Friday, 3 March 2017

Gathering Blue - Lois Lowry

This is a companion volume to The Giver - and there are two more, making a quartet.  But don't think that this follows the story of The Giver on, because is does not.  It isn't meant to.  It is another tale of the future, but a different future.  Perhaps it is a future alongside that of The Giver but in another part of the world, perhaps it is later than the time when The Giver is set....... but importantly, it informs us that power of the few is everything unless we fight it.  

Kira is a girl with a damaged leg.  Right at the beginning we are aware that her mother is dead, and that she is not wanted in her own village by some of it's inhabitants.  She is grieving for her Mother, her Father is long dead, and she will be unable to earn enough credit for food in the weaving shop where she clears the floor of cloth scraps every day.   We see that two things are important, and both things are introduced to the reader in quick succession - she has a friend, a scruffy and dirty little orphan boy called Matt; when having a friend is important, and she meets an elder at a village meeting where she has been accused of being a drain on the village, and eating too much.  The elder offers her hope and a home, for he knows she can sew and embroider and there is an important item of clothing to be repaired and completed.  So she moves into what we would describe as luxurious quarters after the dirt and filth of the mud and wattle huts the villagers live in.  
In those new surroundings, she meets Tom, a boy who is doing a similar job to her, but in wood.
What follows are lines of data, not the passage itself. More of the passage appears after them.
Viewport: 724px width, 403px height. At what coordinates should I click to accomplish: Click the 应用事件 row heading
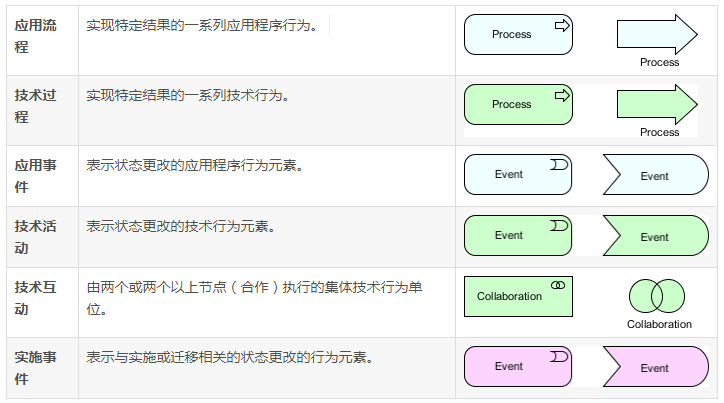click(35, 176)
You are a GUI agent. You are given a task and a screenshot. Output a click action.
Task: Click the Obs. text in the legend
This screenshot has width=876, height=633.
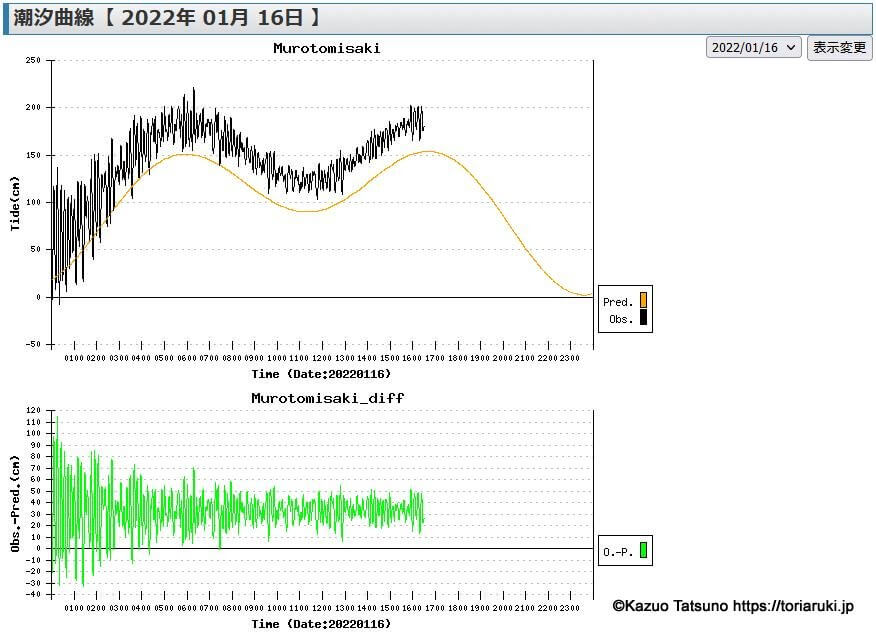tap(620, 319)
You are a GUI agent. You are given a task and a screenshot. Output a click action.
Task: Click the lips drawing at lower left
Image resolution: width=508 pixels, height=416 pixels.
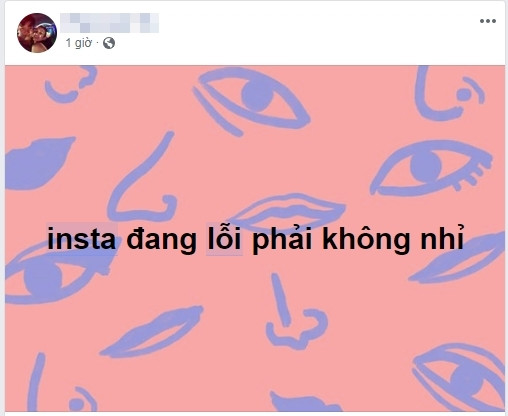click(x=152, y=332)
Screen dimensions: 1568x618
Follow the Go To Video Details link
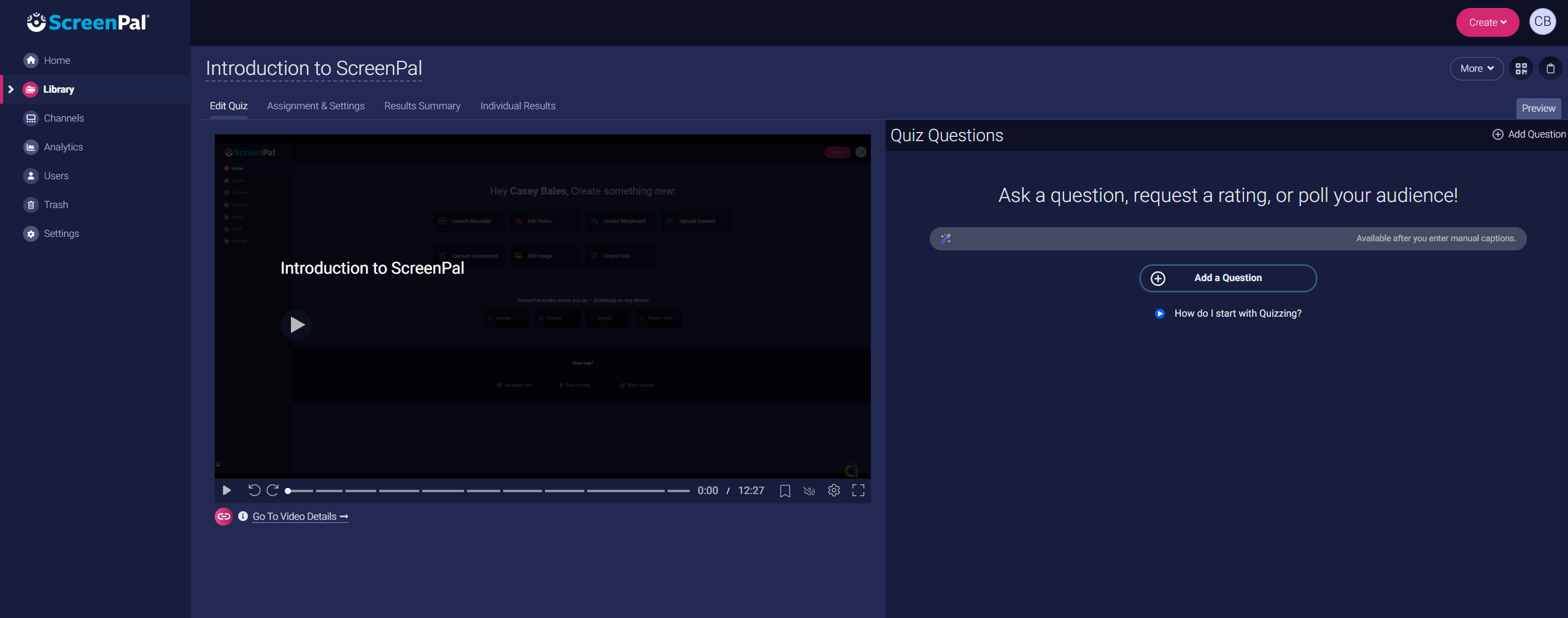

He is also an orphan and he is to repair, recarve and complete an historic staff, a staff on which the people's history is recorded.  They have rooms alongside each other, they eat their meals together, and they talk together after their workload is finished for the day.  There is a mystery..... sometimes, in the night, Kira hears a small child crying.  
I do like Lois Lowry's style - a great childrens' and YA author.  This one could be read by good readers of say 9-10 upwards. I am much older than that, and I enjoyed the journey immensely - a real page turner this one, as we hold our breaths and hope that everything turns out alright.

No comments:

Post a Comment

Early One Morning - Virginia Baily

I was attracted to this novel purely by the cover (as I suppose this is meant to happen!) and it has very little about the contents on the b...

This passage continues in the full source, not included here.